> ABOUT THIS TASK
Which lines in the records below contain the word "search"? Copy each one.

(Stored data entries)
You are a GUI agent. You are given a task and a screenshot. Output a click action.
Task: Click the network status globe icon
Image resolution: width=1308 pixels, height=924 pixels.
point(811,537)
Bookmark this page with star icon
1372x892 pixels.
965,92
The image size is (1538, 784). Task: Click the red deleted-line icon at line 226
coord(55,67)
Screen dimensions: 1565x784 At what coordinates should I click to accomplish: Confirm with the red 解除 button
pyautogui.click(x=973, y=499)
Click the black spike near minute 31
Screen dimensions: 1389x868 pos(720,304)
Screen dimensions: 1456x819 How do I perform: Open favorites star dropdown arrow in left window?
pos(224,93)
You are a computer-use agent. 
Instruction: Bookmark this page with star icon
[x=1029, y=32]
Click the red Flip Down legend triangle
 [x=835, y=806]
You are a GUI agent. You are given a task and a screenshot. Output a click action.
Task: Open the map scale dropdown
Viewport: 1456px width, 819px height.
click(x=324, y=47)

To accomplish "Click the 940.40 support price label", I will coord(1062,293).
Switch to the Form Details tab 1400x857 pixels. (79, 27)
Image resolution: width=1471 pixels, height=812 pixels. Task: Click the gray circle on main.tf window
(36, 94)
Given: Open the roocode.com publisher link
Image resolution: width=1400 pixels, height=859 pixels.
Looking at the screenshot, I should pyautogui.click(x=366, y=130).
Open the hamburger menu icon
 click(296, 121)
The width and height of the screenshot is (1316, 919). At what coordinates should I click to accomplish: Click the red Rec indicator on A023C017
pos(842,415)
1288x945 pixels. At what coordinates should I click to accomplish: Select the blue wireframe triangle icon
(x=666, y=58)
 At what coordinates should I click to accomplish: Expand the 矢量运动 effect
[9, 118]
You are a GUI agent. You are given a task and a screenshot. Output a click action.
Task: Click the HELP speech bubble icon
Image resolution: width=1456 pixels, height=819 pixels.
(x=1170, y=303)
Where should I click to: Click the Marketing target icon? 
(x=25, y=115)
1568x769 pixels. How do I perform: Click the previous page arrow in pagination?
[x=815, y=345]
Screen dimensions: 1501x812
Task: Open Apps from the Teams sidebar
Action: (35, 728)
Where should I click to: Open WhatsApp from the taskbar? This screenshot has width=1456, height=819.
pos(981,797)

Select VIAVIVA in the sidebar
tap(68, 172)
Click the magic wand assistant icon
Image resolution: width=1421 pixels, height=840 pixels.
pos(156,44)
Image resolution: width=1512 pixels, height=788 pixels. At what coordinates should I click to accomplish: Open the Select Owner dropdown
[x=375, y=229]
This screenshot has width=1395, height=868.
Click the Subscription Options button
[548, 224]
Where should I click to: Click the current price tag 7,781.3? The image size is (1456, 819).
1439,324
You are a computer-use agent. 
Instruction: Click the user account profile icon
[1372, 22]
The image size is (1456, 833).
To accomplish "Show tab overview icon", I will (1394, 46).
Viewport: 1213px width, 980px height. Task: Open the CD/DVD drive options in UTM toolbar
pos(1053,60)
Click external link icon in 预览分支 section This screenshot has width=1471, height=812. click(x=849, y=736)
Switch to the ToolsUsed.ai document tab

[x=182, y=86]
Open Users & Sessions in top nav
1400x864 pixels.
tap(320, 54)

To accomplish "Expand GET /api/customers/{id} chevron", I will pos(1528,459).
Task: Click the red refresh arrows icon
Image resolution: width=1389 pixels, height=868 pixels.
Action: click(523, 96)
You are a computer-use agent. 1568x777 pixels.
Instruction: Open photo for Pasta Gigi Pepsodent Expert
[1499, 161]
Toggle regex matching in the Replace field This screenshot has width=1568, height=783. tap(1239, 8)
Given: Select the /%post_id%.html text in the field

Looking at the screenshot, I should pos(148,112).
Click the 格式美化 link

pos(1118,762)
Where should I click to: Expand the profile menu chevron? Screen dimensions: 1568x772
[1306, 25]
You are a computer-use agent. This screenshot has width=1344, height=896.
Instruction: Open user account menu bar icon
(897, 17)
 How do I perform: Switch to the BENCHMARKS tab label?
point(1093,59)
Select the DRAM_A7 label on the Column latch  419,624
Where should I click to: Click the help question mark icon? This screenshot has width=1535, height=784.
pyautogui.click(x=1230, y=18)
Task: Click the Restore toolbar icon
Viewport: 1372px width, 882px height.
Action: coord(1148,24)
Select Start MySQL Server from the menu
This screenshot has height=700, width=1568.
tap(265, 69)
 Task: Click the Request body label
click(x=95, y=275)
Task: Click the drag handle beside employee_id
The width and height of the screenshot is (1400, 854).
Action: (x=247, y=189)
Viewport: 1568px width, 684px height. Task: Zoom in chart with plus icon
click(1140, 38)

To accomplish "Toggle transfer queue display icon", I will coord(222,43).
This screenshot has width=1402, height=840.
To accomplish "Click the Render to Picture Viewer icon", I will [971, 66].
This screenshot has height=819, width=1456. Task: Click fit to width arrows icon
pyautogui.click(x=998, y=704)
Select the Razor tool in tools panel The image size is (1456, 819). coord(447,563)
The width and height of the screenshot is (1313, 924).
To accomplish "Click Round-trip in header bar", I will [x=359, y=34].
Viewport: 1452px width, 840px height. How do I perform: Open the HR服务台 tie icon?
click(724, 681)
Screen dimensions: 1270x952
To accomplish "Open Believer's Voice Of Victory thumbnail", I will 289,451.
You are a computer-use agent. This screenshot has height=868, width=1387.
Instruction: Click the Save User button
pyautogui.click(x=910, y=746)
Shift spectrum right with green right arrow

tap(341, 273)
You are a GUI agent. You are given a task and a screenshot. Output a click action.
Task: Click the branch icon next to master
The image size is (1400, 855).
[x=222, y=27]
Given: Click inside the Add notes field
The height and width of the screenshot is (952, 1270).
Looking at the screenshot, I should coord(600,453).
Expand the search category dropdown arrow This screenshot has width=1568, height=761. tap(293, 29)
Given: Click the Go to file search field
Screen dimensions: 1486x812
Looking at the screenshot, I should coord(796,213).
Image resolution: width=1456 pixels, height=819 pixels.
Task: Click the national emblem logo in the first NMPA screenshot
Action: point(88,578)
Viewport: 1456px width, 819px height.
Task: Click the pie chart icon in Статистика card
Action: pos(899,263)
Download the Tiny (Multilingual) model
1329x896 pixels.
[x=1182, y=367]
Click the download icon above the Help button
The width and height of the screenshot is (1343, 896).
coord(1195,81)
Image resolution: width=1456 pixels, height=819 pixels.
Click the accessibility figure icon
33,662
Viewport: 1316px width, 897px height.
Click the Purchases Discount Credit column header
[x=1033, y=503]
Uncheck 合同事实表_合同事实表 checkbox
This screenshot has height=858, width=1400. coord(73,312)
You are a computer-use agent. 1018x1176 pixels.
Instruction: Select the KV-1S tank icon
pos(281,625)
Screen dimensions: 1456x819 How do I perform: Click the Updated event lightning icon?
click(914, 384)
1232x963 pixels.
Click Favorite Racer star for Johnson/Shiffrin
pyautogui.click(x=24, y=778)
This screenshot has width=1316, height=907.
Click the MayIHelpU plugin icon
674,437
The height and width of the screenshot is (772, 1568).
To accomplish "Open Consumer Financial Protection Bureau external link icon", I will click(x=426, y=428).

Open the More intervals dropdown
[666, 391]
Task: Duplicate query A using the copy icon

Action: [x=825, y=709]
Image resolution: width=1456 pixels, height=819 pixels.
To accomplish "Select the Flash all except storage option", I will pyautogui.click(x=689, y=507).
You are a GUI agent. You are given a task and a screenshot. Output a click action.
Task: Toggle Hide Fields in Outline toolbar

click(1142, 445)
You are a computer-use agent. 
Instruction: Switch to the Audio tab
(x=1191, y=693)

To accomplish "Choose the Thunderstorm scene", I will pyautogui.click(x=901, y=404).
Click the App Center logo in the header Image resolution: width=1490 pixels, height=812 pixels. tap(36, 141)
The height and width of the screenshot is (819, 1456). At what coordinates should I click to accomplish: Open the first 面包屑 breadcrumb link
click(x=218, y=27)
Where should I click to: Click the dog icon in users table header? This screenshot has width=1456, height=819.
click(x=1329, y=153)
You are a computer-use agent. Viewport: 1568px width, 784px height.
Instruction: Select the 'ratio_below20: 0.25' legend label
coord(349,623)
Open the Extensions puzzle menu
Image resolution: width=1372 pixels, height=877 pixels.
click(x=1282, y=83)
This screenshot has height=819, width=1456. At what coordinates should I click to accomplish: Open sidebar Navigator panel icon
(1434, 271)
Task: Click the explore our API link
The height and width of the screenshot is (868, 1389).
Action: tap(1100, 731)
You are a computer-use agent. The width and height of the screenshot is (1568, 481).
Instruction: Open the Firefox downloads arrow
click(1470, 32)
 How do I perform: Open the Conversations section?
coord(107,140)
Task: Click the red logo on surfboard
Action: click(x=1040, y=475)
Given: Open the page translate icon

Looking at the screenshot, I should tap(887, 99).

> ANSWER TO THE EXERCISE
Expand the search category dropdown arrow This screenshot has width=1568, height=761. tap(293, 29)
Given: Click the Go to file search field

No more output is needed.